STATED EXERCISE
Add 88 to every coordinate in the answers of the records from the line containing "Click the Yakuake" through the line containing "(x=148, y=49)", both lines included. Write out that whole stretch again with the requests unchanged, and give only those lines.

DATA EXTRACT
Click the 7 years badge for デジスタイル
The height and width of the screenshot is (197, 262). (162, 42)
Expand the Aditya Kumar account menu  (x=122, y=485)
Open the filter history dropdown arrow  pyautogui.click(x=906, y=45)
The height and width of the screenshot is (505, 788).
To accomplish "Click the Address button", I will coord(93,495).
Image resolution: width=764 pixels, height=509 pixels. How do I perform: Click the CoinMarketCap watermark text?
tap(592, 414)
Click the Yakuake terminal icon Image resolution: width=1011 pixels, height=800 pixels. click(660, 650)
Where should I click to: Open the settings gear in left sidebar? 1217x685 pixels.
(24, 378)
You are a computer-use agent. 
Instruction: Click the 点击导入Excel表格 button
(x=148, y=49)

--

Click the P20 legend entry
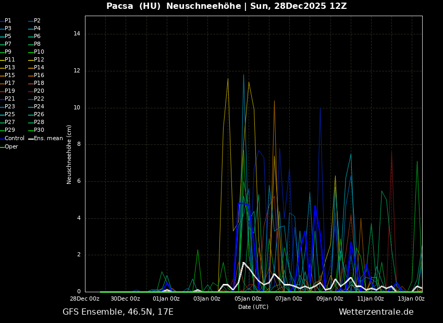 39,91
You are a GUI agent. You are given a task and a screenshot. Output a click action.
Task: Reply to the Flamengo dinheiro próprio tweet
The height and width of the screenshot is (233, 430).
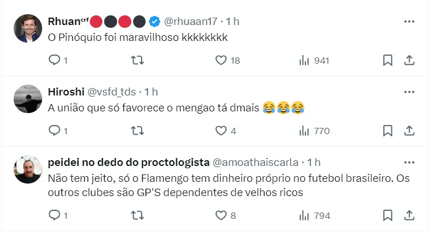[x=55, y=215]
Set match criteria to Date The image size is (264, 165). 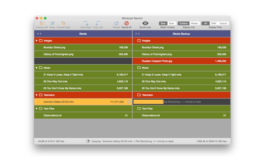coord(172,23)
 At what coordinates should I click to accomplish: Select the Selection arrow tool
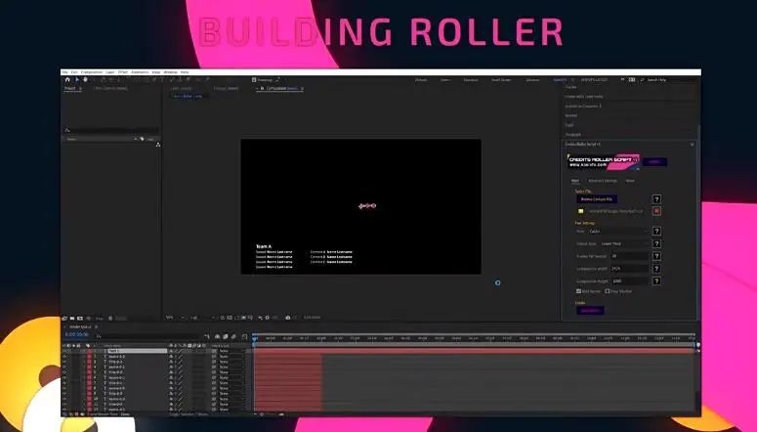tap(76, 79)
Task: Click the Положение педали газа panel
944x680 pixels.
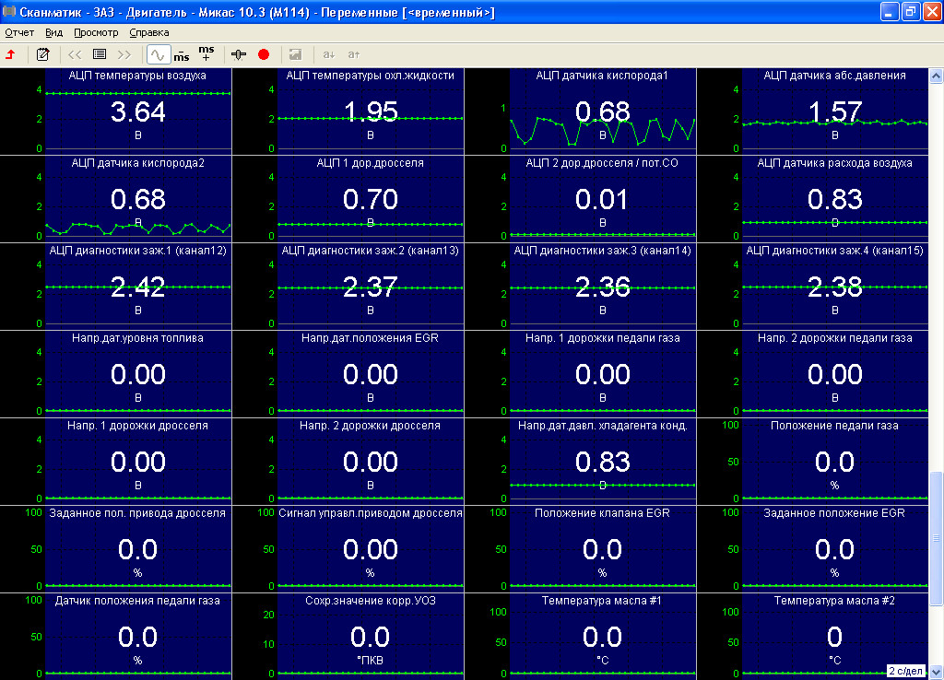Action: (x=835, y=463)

--

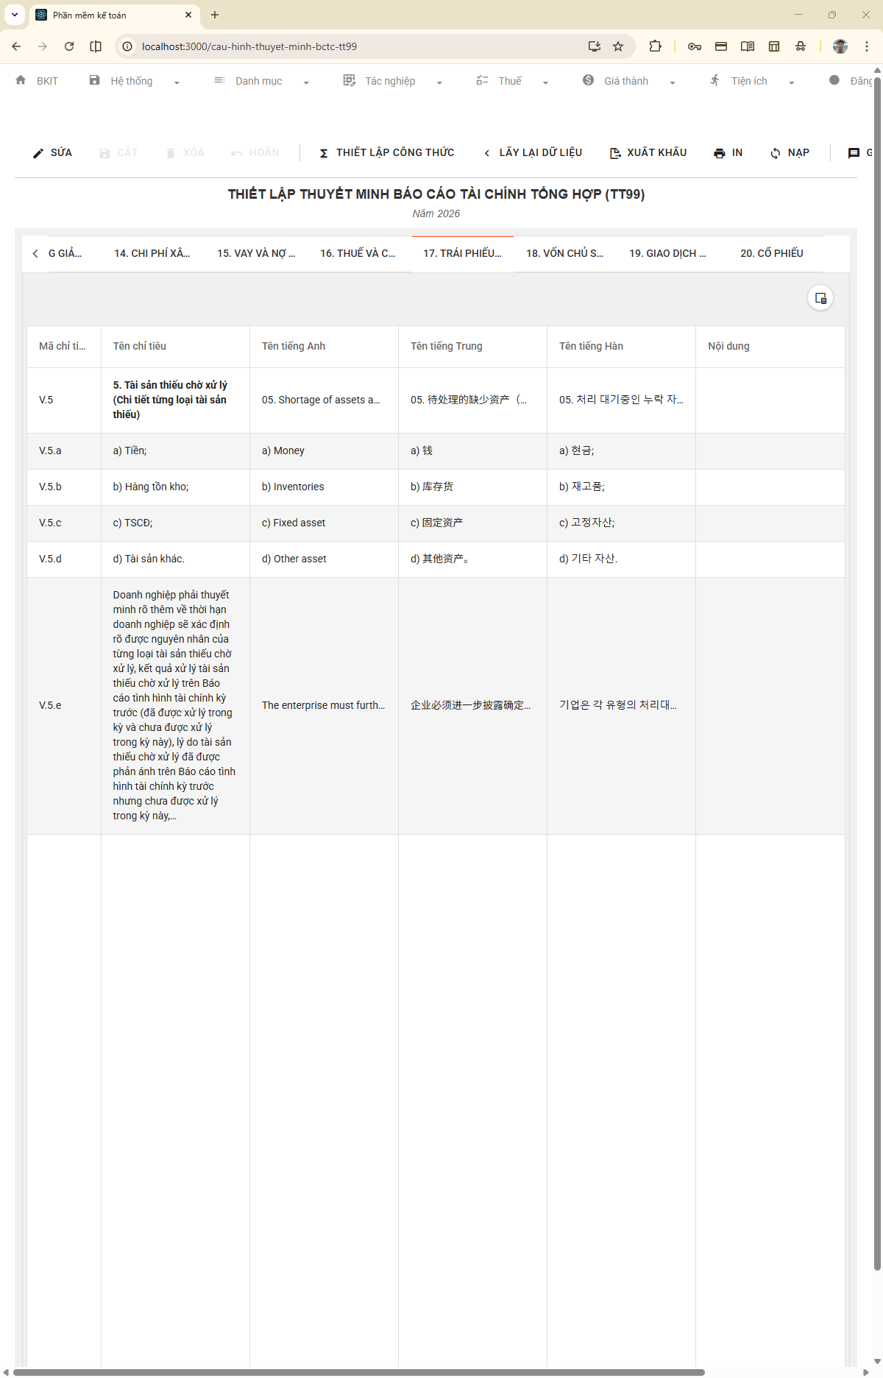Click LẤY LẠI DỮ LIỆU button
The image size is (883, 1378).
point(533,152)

WORKED ANSWER
Click the Yakuake terminal icon Image resolution: width=1011 pixels, height=800 pixels. click(748, 738)
Where should I click to: Open the settings gear in left sidebar? 1217x685 pixels.
(112, 466)
You are a computer-use agent. 
Instruction: Click the 点击导入Excel表格 button
(x=236, y=137)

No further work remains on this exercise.